In my experience, POSIX is much more reliable than Sys5. Sys5 depends
on the value of shmmax, which is often set to a small fraction of node
memory. I've probably seen the error described on
http://verahill.blogspot.com/2012/04/solution-to-nwchem-shmmax-too-small.html
with NWChem a 1000 times because of this. POSIX, on the other hand,
isn't limited by SHMMAX (https://community.oracle.com/thread/3828422).

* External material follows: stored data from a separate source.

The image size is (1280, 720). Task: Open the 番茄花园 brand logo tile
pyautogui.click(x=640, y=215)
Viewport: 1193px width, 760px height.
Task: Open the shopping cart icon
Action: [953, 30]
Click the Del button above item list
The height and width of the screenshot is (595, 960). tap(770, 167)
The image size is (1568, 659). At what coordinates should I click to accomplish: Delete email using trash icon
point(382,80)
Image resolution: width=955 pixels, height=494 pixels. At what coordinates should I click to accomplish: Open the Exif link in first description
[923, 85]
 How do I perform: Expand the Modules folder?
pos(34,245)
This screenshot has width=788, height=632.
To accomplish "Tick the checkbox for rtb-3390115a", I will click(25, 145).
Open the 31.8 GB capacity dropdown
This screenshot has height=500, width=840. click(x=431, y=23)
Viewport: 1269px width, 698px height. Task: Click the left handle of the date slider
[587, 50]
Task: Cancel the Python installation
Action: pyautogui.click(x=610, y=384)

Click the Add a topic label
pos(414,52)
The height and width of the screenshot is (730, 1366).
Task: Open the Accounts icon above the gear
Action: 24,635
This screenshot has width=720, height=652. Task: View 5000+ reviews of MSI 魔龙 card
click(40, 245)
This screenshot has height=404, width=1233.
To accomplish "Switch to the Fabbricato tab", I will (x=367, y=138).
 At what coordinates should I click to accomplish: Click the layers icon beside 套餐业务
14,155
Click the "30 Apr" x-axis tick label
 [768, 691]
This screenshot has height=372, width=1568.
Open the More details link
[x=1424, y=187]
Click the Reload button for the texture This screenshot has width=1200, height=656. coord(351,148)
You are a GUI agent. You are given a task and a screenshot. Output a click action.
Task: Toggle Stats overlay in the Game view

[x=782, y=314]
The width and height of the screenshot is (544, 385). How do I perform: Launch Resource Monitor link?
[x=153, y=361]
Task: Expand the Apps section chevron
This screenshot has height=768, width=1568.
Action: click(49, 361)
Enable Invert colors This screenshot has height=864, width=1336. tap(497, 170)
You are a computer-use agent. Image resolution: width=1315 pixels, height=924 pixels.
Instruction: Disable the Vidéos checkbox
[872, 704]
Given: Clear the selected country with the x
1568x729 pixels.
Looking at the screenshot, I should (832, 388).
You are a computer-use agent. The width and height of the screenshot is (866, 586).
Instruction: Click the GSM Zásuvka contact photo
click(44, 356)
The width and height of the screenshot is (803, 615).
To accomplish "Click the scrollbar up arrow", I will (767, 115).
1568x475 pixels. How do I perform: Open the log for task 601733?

POSIX is newer than Sys5, and while Sys5 is supported by Linux and thus
almost ubiquitous, it wasn't supported by Blue Gene, so in an HPC
context, one can argue that POSIX is more portable.
Jeff
On Fri, Sep 8, 2017 at 9:16 AM, Gilles Gouaillardet
<gilles.gouaillar...@gmail.com <mailto:gilles.gouaillar...@gmail.com>>
wrote:
Joseph,
Thanks for sharing this !
sysv is imho the worst option because if something goes really
wrong, Open MPI might leave some shared memory segments behind when
a job crashes. From that perspective, leaving a big file in /tmp can
be seen as the lesser evil.
That being said, there might be other reasons that drove this design
Cheers,
Gilles
Joseph Schuchart <schuch...@hlrs.de <mailto:schuch...@hlrs.de>> wrote:
>We are currently discussing internally how to proceed with this
issue on
>our machine. We did a little survey to see the setup of some of the
>machines we have access to, which includes an IBM, a Bull machine, and
>two Cray XC40 machines. To summarize our findings:
>
>1) On the Cray systems, both /tmp and /dev/shm are mounted tmpfs and
>each limited to half of the main memory size per node.
>2) On the IBM system, nodes have 64GB and /tmp is limited to 20 GB and
>mounted from a disk partition. /dev/shm, on the other hand, is
sized at
>63GB.
>3) On the above systems, /proc/sys/kernel/shm* is set up to allow the
>full memory of the node to be used as System V shared memory.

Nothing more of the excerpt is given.